Çin Lideri Şi, daha ana karnında iken zorla öldürülen milyonlarca doğmamış Uygur çocuğu sistematik olarak yok etmek suçundan da sorumludur.
ÇKP İşgal rejiminin bu korkunç stratejisi sadece bir insan hakları ihlali olmadığı açıktır. Aynı zamanda Uygur nesillerine doğma ve dünyayı görme fırsatı dahi vermeden yok etmeye yönelik ileriye dönük sistematik bir soykırım girişimdir.

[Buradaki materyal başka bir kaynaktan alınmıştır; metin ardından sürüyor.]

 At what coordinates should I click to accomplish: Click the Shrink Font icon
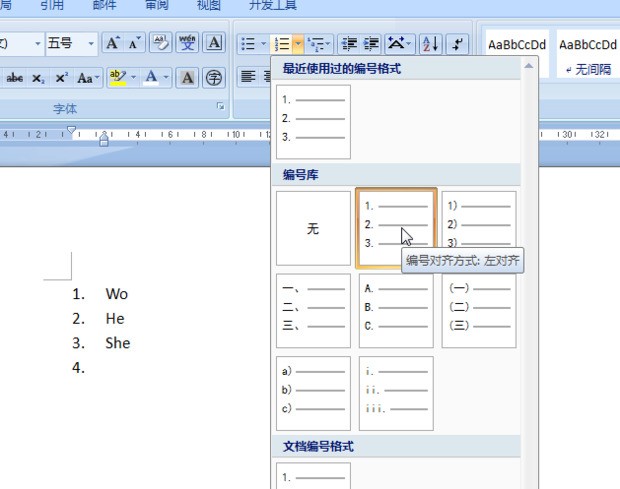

ÇKP işgal rejiminin bu insanlık dışı uygulamaları, bütün bir ulusu yok etmek, bir halkı yeryüzünden silmek için önceden planlanmış bir çabanın pilot uygulamasıdır.
Çin’in bu Acımasız Etnik Soykırımına Karşı Dünyanın Sessizliği Şok Edici
SUK açıklamasında ayrıca uluslararası toplumun ÇKP İşgal rejiminin Uygurlara yönelik etnik soykırım suçlarına kayıtsız ve sessiz kalmasının şok edici olarak nitelendirerek şu çağrıda da bulundu : ” Çin’in işgalindeki Doğu Türkistan’da yaşayan Türk/Uygur Çocuklarının kaçırması kaçırılan bu masum çocukların hayal bile edilemeyecek acılara katlanması kabul edilebilecek bir durum asla değildir. 21.yüzyılda ÇKP İşgal rejiminin bu insanlık dışı cinayetlerini uygar dünyanın kayıtsızca izlemesi,tepki göstermemesi ve bu vahşetin durdurulması noktasında yeterli adımları atmaktan kaçınması da bir insanlık faciası olarak tariihe geçmiştir. Uluslarrarası toplumun Çin’in bu acımasız vahşi soykırım uygulamalarına karşı duyarsızlığı ancak ahlaki bir başarısızlık olarak nitelendirilebilir. Uluslararası toplumun sarsıcı boyutlardaki bu ahlaki başarısızlığı gerçekten düşündürücüdür.
Uygur dünyanın onurlu bireyleri olarak kendimize şu soruyu sormalıyız: Küresel bir toplum olarak, en savunmasızlarından başlayarak bütün bir halkın sistematik bir şekilde yok edilmesine nasıl göz yumabiliriz?”
“Acımasız bir rejimin amansız soykırım kampanyasının hedefi haline gelen bu kaçırılmış bu masum Uygur çocuklar, sempatimizden daha fazlasını hak ediyor. Onlar, baskılarına karşı duran bir dünyayı, bütün bir toplumun ve onun kültürün silinmesini kabul etmeyi reddeden bir dünyayı hak ediyorlar.
Bu konuda uluslararası toplumun harekete geçme zamanı çoktan gelmiştir. Çin’in işgalindeki Doğu Türkistan’daki bu acımasız vahşetini gerçekten ele almanın tek yolu, uluslararası toplumun Çin’in Uygurlara ve diğer Türk halklarına yönelik soykırımını ve Doğu Türkistan’ın Çin tarafından zorla işgal edilmiş bir ülke olduğu gerçeğini kabul ve tanımasından geçmektedir.